La planificación familiar es un tema que debe ser abordado dentro de todas las parejas. El poder decidir el momento preciso en el que desean tener hijos es muy importante y en el que influyen muchos factores. No todas las personas desean comenzar con su descendencia a la misma edad y por eso se trata de un aspecto esencial.

Desde tiempos inmemoriales ha existido el concepto de la prevención del embarazo en diversas sociedades. Se tiene conocimiento de algunos libros publicados hace miles de años en los que ya se discutía acerca de la prescripción anticonceptiva. Pero fue hasta finales del Siglo XIX cuando aparecieron los primeros productos encaminados a evitar embarazos.

Algunos ejemplos son los prototipos del condón moderno y el Dispositivo Intrauterino (DIU). De la forma más simple, un anticonceptivo es cualquier método, medicamento o dispositivo que se utilice para prevenir un embarazo.

Aunque lo cierto es que no quedan dudas acerca de la importancia que tuvo el lanzamiento de la píldora anticonceptiva. Desde 1960 cuando salió a la venta, cambió para siempre la vida de millones de parejas en todo el mundo. Además permitió que se pudiera planificar con una alta tasa de efectividad si deseaban procrear o no.

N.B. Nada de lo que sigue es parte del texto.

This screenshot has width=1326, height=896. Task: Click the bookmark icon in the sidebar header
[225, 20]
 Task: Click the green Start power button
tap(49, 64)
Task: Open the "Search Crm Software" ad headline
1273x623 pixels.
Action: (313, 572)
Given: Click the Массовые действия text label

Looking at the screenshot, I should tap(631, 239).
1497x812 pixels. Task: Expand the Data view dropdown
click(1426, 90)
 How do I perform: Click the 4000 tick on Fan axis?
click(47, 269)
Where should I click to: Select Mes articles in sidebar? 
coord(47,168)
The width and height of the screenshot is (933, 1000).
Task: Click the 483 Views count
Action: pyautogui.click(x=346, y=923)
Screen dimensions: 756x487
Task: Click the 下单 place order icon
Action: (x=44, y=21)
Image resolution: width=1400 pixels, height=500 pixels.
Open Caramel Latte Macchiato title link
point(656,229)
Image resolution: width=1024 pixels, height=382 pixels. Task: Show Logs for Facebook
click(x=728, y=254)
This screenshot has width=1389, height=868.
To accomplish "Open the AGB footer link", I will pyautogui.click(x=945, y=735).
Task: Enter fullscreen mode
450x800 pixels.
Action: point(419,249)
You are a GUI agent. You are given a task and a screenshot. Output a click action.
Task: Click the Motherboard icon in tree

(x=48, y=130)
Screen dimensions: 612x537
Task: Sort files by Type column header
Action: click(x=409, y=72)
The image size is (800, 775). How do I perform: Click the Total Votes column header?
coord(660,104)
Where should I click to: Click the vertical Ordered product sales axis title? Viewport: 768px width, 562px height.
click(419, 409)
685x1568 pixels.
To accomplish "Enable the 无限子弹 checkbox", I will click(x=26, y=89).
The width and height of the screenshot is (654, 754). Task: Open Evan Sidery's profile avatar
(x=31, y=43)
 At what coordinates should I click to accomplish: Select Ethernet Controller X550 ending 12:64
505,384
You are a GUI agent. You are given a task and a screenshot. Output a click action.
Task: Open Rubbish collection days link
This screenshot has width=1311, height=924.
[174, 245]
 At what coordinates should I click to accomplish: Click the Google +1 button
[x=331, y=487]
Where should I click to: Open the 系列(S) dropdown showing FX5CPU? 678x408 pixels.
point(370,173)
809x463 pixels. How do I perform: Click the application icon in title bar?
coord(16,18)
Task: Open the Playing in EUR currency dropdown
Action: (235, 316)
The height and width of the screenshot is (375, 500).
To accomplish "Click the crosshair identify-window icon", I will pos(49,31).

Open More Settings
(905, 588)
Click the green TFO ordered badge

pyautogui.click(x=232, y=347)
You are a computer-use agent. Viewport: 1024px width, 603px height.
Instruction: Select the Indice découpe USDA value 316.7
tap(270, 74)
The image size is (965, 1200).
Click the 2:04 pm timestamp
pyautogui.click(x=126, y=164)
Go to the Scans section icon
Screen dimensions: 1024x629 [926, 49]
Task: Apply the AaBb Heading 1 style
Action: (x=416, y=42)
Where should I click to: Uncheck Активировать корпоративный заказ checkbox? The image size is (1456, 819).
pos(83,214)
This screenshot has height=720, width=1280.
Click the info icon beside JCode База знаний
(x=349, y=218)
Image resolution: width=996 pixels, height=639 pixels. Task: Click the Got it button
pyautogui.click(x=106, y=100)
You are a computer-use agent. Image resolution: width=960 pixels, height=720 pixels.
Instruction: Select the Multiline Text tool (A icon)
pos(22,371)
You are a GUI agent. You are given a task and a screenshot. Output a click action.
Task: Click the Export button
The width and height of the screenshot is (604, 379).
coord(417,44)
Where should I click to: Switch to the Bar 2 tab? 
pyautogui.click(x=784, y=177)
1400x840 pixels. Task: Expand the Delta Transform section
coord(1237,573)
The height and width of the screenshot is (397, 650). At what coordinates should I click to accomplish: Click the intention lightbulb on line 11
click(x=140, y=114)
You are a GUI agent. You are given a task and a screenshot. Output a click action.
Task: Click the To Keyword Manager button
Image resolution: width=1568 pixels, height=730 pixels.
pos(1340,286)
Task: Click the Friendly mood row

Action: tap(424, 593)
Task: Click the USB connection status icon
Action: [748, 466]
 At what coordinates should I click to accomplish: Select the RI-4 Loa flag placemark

Acerca de su funcionamiento, cada pastilla contiene 2 formas de hormonas artificiales denominadas estrógeno y progestina. Ambas impiden que el ovario de una mujer libere un óvulo durante su ciclo menstrual. Para lograrlo es muy importante tener un correcto adherencia al tratamiento indicado por un médico. De lo contrario su efectividad puede ser demasiado baja.

De igual forma, en años subsecuentes se han desarrollado otros métodos anticonceptivos, aunque un inconveniente de la mayoría de ellos es que generan efectos secundarios. En décadas recientes se presentó un parche que se coloca en diferentes partes del cuerpo y ofrece los mismos resultados que la pastilla.

Por otra parte, también existen métodos anticonceptivos en formato de inyecciones o inclusive la píldora del día siguiente. Como su nombre lo indica, sólo se debe administrar en casos de emergencia después de haber tenido relaciones sexuales sin preservativo.

En resumen, existen diversos métodos anticonceptivos que ofrecen diversos beneficios y desventajas. Por tal motivo, lo ideal es que cada mujer consulte a su ginecólogo para poder elegir la opción que le resulte más adecuada.